An analysis of 5'-noncoding sequences from 699 vertebrate messenger RNAs
Key findings
Analysis of 699 vertebrate messenger RNAs established (GCC)GCCACCATGG as the consensus sequence for translation initiation in vertebrates. Position -3 relative to the ATG start codon showed the strongest conservation with 97% containing a purine (61% adenine, 36% guanine, only 3% pyrimidine). Position +4 preferentially contained guanine. Site-directed mutagenesis experiments confirmed that mutations at positions -3 and +4 exert the strongest influence on translational efficiency.
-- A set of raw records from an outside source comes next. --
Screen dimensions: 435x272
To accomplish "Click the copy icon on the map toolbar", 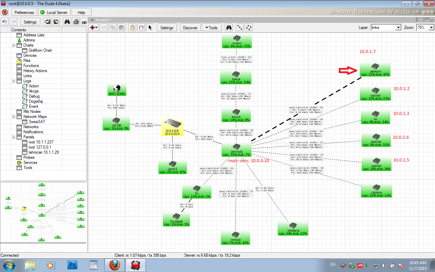I will [113, 27].
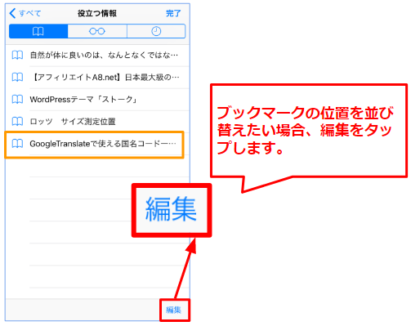The height and width of the screenshot is (326, 411).
Task: Click the 役立つ情報 folder title
Action: tap(97, 13)
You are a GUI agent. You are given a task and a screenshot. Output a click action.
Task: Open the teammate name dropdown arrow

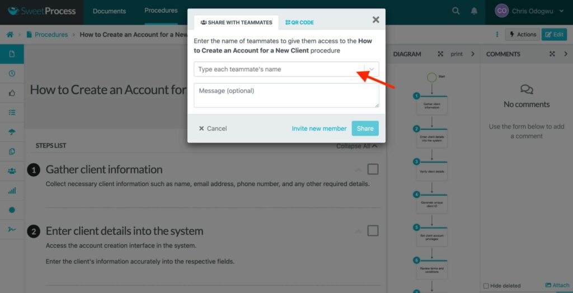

Upstream ATG codons occurred in fewer than 10% of vertebrate mRNAs analyzed, with most containing only a single upstream ATG. A notable exception was proto-oncogene transcripts where nearly two-thirds contained upstream ATG codons, typically multiple, preceding the major open reading frame. Nonfunctional upstream ATG codons were frequently preceded by pyrimidines at position -3, contrasting with functional initiator codons that rarely had pyrimidines in that position.
Leader sequence length analysis of 346 vertebrate mRNAs with mapped transcriptional start sites revealed that most fell within 20-100 nucleotides. The distribution showed 29 mRNAs with 30-39 nt leaders, 36 with 40-49 nt, 38 with 50-59 nt, 37 with 60-69 nt, and 40 with 70-79 nt leaders. Only 4 mRNAs had leaders shorter than 10 nucleotides, while 68 had leaders between 100-199 nt and 19 between 200-299 nt, suggesting functional constraints on leader length.